Published online by Cambridge University Press: 05 June 2012
Entropy and lossless coding
Compression of a digital signal source is just its representation with fewer information bits than its original representation. We are excluding from compression cases when the source is trivially over-represented, such as an image with gray levels 0 to 255 written with 16 bits each when 8 bits are sufficient. The mathematical foundation of the discipline of signal compression, or what is more formally called source coding, began with the seminal paper of Claude Shannon [1, 2], entitled “A mathematical theory of communication,” that established what is now called Information Theory. This theory sets the ultimate limits on achievable compression performance. Compression is theoretically and practically realizable even when the reconstruction of the source from the compressed representation is identical to the original. We call this kind of compression lossless coding. When the reconstruction is not identical to the source, we call it lossy coding.

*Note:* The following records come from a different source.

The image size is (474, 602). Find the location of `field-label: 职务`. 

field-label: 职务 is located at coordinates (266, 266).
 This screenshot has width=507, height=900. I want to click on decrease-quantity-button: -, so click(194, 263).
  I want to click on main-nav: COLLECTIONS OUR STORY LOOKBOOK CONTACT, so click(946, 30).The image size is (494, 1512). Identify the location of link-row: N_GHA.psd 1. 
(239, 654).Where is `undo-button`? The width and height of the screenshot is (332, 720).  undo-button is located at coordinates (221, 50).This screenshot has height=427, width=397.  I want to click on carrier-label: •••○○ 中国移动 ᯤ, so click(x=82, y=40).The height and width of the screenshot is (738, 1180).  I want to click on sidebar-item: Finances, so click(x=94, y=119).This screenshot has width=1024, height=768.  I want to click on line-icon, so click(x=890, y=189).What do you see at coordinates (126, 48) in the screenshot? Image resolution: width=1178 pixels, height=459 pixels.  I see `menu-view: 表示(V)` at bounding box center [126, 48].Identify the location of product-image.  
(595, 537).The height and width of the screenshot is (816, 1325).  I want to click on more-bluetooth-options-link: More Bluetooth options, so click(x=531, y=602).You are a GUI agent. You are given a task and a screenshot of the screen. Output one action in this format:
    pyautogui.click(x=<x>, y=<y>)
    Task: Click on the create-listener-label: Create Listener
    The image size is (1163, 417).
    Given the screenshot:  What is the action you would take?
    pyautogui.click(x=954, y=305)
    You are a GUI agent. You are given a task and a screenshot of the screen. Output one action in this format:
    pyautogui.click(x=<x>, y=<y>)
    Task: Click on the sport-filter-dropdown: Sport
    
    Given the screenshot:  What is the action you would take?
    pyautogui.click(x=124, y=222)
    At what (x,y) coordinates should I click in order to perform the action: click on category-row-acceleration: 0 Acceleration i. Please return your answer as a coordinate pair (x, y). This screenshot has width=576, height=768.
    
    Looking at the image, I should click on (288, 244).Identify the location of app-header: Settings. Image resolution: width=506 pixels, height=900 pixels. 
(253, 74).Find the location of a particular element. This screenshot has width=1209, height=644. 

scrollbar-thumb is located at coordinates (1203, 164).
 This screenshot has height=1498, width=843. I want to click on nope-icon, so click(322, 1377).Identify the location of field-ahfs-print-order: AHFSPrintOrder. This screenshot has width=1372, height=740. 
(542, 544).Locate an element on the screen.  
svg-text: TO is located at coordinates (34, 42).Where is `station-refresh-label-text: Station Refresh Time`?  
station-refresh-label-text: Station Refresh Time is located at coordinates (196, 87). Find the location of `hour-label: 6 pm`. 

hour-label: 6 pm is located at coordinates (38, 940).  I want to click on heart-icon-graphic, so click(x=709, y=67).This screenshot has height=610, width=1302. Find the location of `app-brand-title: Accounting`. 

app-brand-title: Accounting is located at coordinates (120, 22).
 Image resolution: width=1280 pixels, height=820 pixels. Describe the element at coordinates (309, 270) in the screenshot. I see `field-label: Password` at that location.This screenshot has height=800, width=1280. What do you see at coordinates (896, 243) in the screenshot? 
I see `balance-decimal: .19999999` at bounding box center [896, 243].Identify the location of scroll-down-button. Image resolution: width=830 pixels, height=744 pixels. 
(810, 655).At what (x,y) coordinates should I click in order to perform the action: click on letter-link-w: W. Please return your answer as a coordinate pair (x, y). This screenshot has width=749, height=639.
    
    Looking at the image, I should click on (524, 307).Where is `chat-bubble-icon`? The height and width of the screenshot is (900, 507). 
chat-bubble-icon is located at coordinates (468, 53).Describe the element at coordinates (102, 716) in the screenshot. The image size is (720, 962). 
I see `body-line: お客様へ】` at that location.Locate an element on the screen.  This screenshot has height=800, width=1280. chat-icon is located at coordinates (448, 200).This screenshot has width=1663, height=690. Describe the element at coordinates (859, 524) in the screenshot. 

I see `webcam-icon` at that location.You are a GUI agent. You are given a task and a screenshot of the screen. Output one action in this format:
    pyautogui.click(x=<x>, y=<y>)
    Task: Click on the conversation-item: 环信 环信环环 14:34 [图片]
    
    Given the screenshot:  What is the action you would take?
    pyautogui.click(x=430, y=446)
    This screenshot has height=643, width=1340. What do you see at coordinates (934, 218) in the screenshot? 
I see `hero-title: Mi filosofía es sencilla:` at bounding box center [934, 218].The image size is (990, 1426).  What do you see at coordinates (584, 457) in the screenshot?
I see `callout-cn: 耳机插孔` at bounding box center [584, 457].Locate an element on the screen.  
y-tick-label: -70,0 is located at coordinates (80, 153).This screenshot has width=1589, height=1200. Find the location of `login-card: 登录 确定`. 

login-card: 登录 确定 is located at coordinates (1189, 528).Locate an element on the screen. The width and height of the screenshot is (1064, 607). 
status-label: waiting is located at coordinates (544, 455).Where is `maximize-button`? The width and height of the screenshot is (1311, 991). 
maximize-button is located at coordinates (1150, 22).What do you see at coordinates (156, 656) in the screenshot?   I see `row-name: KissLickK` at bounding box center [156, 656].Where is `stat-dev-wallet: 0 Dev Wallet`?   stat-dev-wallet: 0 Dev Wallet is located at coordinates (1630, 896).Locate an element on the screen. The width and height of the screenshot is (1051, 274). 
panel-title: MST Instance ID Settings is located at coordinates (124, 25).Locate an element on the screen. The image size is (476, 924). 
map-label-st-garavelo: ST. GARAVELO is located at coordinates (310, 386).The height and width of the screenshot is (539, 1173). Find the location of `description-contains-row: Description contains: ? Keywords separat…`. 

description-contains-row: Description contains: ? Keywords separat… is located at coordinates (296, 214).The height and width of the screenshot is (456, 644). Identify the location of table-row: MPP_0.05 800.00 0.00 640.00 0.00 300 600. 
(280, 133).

Shannon also introduced the discipline of Rate-distortion Theory [1–3], where he derived the fundamental limits in performance of lossy coding and proved that they were achievable. Lossy coding results in loss of information and hence distortion, but this distortion can be made tolerable for the given application and the loss is often necessary and unavoidable in order to satisfy transmission bandwidth and storage constraints. The payoff is that the degree of compression is often far greater than that achievable by lossless coding.